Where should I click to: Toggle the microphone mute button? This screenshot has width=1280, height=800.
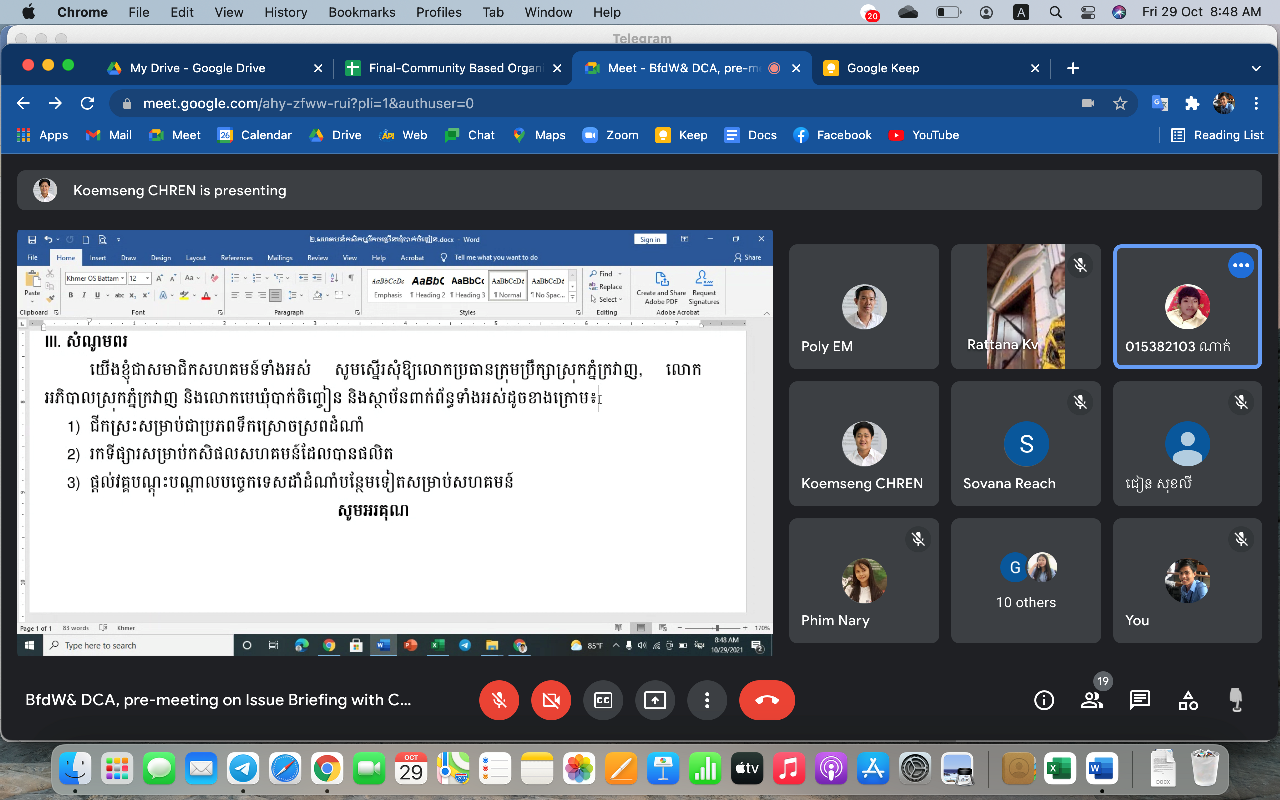(x=499, y=700)
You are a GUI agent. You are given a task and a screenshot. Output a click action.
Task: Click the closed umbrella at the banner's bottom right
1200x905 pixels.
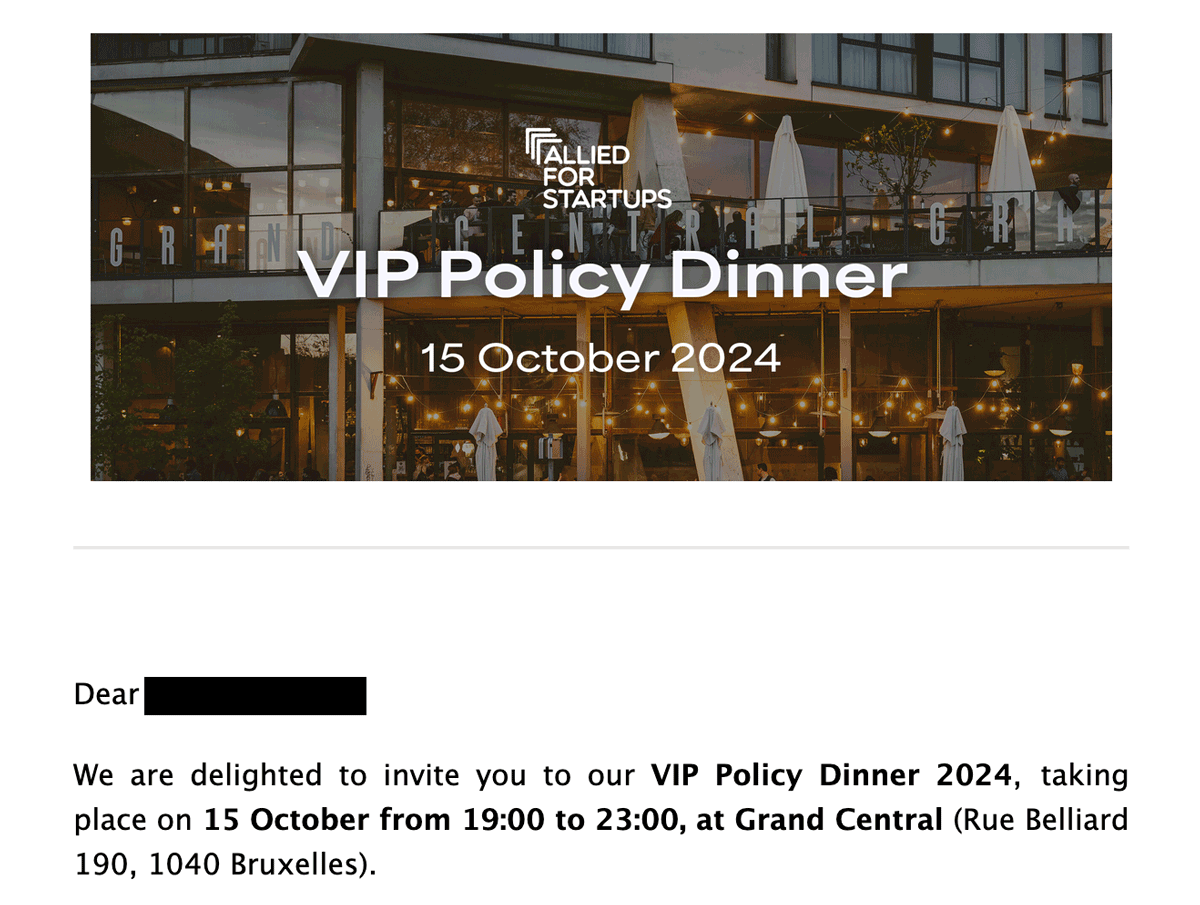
* * * *
- Directions for this task: Your answer should hold every record above, printed exactly and free of pictures.

- Answer:
Where should I click to: Toggle the microphone mute button? This screenshot has width=1280, height=800.
(x=499, y=700)
You are a GUI agent. You are given a task and a screenshot. Output a click action.
Task: Click the closed umbrella at the banner's bottom right
1200x905 pixels.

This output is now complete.